WHAT THE EXERCISE ASKS: Rewrite the items from the line containing "Screen dimensions: 1128x967" through the line containing "Choose Continue with", inclusive, keeping the requests unchanged. In the answers, multiply each coordinate by 2.4 and round to the nearest whole number, rounding halves up.

PROVIDED MATERIAL:
____
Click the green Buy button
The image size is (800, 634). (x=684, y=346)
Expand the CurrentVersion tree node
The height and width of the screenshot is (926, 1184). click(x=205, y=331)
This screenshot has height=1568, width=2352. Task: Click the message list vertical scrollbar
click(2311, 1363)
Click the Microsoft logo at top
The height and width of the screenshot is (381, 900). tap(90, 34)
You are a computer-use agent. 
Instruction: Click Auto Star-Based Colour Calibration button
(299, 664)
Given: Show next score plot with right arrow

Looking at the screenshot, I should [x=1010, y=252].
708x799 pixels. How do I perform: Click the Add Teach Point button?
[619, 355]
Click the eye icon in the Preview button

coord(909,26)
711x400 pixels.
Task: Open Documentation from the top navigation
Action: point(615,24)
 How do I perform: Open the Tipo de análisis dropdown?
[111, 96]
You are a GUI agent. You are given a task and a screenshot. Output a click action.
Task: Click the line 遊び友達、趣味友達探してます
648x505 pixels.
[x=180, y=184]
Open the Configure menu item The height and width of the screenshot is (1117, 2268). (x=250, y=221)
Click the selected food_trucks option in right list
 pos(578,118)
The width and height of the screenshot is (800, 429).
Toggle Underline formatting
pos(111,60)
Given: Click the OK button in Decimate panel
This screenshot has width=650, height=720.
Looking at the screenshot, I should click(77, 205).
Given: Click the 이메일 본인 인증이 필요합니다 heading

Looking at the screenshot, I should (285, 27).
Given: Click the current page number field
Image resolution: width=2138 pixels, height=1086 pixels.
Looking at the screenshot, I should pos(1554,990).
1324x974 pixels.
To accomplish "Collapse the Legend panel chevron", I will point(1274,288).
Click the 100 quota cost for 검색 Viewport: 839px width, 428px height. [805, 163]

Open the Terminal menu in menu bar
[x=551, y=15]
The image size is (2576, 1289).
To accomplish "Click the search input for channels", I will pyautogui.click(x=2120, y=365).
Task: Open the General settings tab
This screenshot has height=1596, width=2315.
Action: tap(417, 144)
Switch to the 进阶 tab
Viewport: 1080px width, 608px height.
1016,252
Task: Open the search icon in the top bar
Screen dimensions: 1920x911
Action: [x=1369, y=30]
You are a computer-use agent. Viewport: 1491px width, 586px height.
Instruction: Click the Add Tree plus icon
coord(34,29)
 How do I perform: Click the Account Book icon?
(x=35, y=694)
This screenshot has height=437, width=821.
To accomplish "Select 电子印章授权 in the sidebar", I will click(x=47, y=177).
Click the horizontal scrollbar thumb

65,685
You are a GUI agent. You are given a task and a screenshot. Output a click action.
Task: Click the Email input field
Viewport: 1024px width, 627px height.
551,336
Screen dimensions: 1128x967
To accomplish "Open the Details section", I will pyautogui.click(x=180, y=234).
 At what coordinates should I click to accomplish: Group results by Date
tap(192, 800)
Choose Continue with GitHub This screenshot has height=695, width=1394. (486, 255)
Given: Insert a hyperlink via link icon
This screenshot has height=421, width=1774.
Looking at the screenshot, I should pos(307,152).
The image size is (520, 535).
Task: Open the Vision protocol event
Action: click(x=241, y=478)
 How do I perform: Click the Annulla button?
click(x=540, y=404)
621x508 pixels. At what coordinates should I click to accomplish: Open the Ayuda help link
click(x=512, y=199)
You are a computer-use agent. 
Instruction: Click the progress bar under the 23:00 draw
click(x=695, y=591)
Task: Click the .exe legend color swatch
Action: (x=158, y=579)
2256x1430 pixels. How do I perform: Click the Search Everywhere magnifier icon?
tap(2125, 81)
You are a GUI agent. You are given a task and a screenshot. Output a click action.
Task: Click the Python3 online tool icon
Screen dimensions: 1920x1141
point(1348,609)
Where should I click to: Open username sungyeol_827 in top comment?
____
SOLUTION TO THIS EXERCISE:
Screen dimensions: 1128x967
To accomplish "Open the Details section", I will pyautogui.click(x=432, y=562).
 At what coordinates should I click to accomplish: Group results by Date
tap(461, 1920)
Choose Continue with GitHub This screenshot has height=695, width=1394. (1166, 612)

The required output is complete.